ESTRATTO DEL TESTO:
----------

Ho letto l’articolo di Natale Forlani sulla riforma del fisco e il cosiddetto abbassamento della pressione fiscale (CLICCA QUI), e ne condivido appieno le conclusioni finali.

Scrive Forlani che dai dati sui redditi degli italiani “l’immagine che ne scaturisce è quella di un Paese caratterizzato da una imponente massa di persone povere e di famiglie che faticano ad arrivare a fine mese, che contrasta con i numerosi indicatori sui consumi, sugli stili di vita e dello stesso andamento dei conti correnti bancari della stragrande maggioranza delle famiglie”.

Proprio qualche settimana fa Brambilla sul “Corriere della sera” in un articolo dal titolo Irpef, chi paga davvero le tasse in Italia tra finti poveri e ricchi immaginari ha riportato le cifre di uno studio di Itinerari previdenziali . Direi le cifre di una vergogna cui nessuno riesce o vuole mettere riparo. La faccio breve. Nell’articolo è scritto che circa 14 milioni 535mila famiglie, su un totale censito da Istat di 25,7 milioni, il 57% del totale, secondo le dichiarazioni dei redditi , vive in media con meno di 10 mila euro lordi l’anno. Questo 57%, paga 14,7 miliardi di Irpef pari all’8,35% del totale d’imposta. Commenta Brambilla: “È un dato realistico? Difficile pensare che gli abitanti di un Paese del G7 vivano come quelli di un Paese del Nord Africa”.

Il 71,5% di tutta l’Irpef è a carico del solo 21% dei contribuenti, quelli che dichiarano guadagni da 29mila euro in su. I “super ricchi” (con redditi di oltre 100mila euro lordi, che poi sono al netto 52mila all’anno) sono solo l’1,21%, e pagano quasi il 20% dell’Irpef. MI domando con Brambilla: approfittando della delega fiscale, non si può pensare ad alcune manovre anti evasione e elusione, dal contrasto di interessi all’anagrafe generale dell’assistenza, dalla verifica individuale sulle richieste di sussidi e pensioni assistite? Tenendo conto di quei 144 miliardi di spesa a carico della fiscalità generale per l’assistenza, ossia in gran parte a carico di quel 21% dei contribuenti. È una cifra che ha raggiunto l’importo delle pensioni, al netto della fiscalità.

----------

RIGHE DI DATI:
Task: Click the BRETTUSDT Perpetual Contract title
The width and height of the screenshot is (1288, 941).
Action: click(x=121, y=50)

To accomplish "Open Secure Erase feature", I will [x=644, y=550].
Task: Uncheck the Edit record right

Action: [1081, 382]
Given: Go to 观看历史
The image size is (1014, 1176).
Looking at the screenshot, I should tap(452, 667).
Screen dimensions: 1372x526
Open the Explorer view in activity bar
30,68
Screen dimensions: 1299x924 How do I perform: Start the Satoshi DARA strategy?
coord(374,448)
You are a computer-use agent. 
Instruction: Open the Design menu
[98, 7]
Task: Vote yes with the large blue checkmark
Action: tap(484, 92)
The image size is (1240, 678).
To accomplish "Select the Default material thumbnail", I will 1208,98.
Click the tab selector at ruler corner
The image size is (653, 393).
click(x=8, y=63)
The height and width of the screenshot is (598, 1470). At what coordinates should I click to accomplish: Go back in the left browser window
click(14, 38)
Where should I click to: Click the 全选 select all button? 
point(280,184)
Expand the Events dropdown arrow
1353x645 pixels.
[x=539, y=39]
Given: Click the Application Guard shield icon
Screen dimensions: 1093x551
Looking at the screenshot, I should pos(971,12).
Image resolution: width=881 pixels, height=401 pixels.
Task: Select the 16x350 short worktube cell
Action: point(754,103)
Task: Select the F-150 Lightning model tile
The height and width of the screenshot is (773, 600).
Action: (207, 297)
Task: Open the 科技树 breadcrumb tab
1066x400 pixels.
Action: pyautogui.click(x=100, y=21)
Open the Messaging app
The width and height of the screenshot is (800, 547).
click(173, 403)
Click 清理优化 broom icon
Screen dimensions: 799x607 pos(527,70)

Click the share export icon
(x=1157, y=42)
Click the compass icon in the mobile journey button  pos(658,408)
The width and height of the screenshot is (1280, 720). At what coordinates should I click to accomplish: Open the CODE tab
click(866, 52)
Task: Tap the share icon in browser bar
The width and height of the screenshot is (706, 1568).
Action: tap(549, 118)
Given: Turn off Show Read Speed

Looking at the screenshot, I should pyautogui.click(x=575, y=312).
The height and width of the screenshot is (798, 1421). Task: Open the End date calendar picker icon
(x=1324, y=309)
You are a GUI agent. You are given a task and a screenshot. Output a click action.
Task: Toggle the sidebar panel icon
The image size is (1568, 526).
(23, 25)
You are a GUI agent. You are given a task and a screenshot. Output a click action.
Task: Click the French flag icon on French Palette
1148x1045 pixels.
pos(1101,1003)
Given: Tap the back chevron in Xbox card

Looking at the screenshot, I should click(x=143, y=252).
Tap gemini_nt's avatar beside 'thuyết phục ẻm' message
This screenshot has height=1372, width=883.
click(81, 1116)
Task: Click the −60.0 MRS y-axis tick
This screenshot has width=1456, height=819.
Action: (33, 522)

----------

COSA FARE:
#1 Rispondi a queste domande sul brano sull'Irpef, indicando ogni risposta con la stessa lettera.
(a) Su quale giornale è uscito l'articolo di Brambilla?
(b) Che quota dell'Irpef pagano i "super ricchi"?
(c) Quanti miliardi costa l'assistenza a carico della fiscalità generale?
#2 Scrivi il seguito del brano sull'Irpef, partendo da dove si interrompe.

I RISULTATI:
#1
(a) Sul "Corriere della sera".
(b) Quasi il 20%.
(c) 144 miliardi.

#2
Io credo che di riduzione delle tasse si possa parlare, anzi si debba, ma con una manovra simultanea di tagli di spesa e recuperi dell’evasione e rivedendo sprechi e spese assistenziali che troppo spesso si sommano al lavoro nero. Il reddito di cittadinanza è in questo senso un’ulteriore stortura.

Qualcosa è stato fatto con le partite IVA, che pagano una flat tax del 15% fino a 65 mila Euro annui di reddito. Una mossa utile e far emergere l’evasione, ma anche per venire incontro a lavoratori meno garantiti .

Resta il fatto che in Italia siamo di fronte a redditi in buona parte “virtuali” e a una sacca di economia sommersa enorme.

Concludo con Forlani: “Alla luce di tutto ciò definire la proposta come un modello di redistribuzione equa del reddito, come si affannano a dichiarare numerosi politici, appare un poco esagerato. Semmai è l’ennesima conferma che stiamo disegnando delle riforme fiscali, analogamente a quanto avviene per quelle messe in campo per il mercato del lavoro e per contrastare la povertà, sulla base di un Paese immaginario lontano dalla realtà”. Ma ci sarà mai un qualche parlamentare che voglia, anche da queste colonne, commentare?

Capisco che non si tratta di farsi belli sbandierando presunti diritti civili negati e discriminazioni (verso chi?) ma capisco anche perché oltre la metà degli italiani non vada più a votare.

Paolo Girola

 

Pubblicato su Rinascita Popolare dell’Associazione I Popolari del Piemonte ( CLICCA QUI )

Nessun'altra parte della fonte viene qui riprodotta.